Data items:

※ ※ ※

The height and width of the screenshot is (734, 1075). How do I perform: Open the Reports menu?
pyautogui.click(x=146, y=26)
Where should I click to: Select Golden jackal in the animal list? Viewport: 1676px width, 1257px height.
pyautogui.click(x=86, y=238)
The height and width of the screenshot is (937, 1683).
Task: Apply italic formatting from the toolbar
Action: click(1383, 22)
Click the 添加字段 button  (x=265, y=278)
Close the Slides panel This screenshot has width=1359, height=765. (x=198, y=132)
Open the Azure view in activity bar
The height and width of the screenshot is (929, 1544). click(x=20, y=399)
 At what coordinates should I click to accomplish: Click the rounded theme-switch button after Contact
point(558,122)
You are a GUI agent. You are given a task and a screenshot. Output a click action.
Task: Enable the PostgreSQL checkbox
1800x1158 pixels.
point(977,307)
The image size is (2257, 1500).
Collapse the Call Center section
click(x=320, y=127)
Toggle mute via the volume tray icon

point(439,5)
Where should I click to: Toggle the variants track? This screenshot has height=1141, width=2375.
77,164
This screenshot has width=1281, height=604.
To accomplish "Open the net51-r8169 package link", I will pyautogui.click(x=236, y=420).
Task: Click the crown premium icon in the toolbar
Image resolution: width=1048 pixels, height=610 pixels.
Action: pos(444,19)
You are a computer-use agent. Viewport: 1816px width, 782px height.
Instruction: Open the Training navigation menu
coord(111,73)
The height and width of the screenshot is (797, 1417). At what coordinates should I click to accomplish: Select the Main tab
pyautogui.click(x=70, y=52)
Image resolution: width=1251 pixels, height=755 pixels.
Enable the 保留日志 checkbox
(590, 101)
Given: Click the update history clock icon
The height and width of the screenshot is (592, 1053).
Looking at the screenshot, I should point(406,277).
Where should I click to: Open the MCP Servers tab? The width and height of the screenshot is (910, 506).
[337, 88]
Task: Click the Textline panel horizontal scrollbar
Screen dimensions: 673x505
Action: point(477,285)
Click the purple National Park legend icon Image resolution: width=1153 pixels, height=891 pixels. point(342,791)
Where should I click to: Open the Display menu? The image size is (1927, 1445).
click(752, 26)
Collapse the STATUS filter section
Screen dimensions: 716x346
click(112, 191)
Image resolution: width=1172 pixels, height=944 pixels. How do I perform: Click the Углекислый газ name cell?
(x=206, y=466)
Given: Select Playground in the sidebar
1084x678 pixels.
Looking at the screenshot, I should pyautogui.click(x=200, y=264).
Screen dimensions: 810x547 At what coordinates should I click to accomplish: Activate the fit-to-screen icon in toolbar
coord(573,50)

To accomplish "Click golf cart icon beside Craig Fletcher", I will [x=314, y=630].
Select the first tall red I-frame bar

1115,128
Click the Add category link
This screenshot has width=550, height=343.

※ ※ ※

Exercise directions — All lines in the data above from the one with "Close the Slides" through the one with "This screenshot has width=1281, height=604." must be repeated exactly, and no others.

Response to this task —
Close the Slides panel This screenshot has width=1359, height=765. (x=198, y=132)
Open the Azure view in activity bar
The height and width of the screenshot is (929, 1544). click(x=20, y=399)
 At what coordinates should I click to accomplish: Click the rounded theme-switch button after Contact
point(558,122)
You are a GUI agent. You are given a task and a screenshot. Output a click action.
Task: Enable the PostgreSQL checkbox
1800x1158 pixels.
point(977,307)
The image size is (2257, 1500).
Collapse the Call Center section
click(x=320, y=127)
Toggle mute via the volume tray icon

point(439,5)
Where should I click to: Toggle the variants track? This screenshot has height=1141, width=2375.
77,164
This screenshot has width=1281, height=604.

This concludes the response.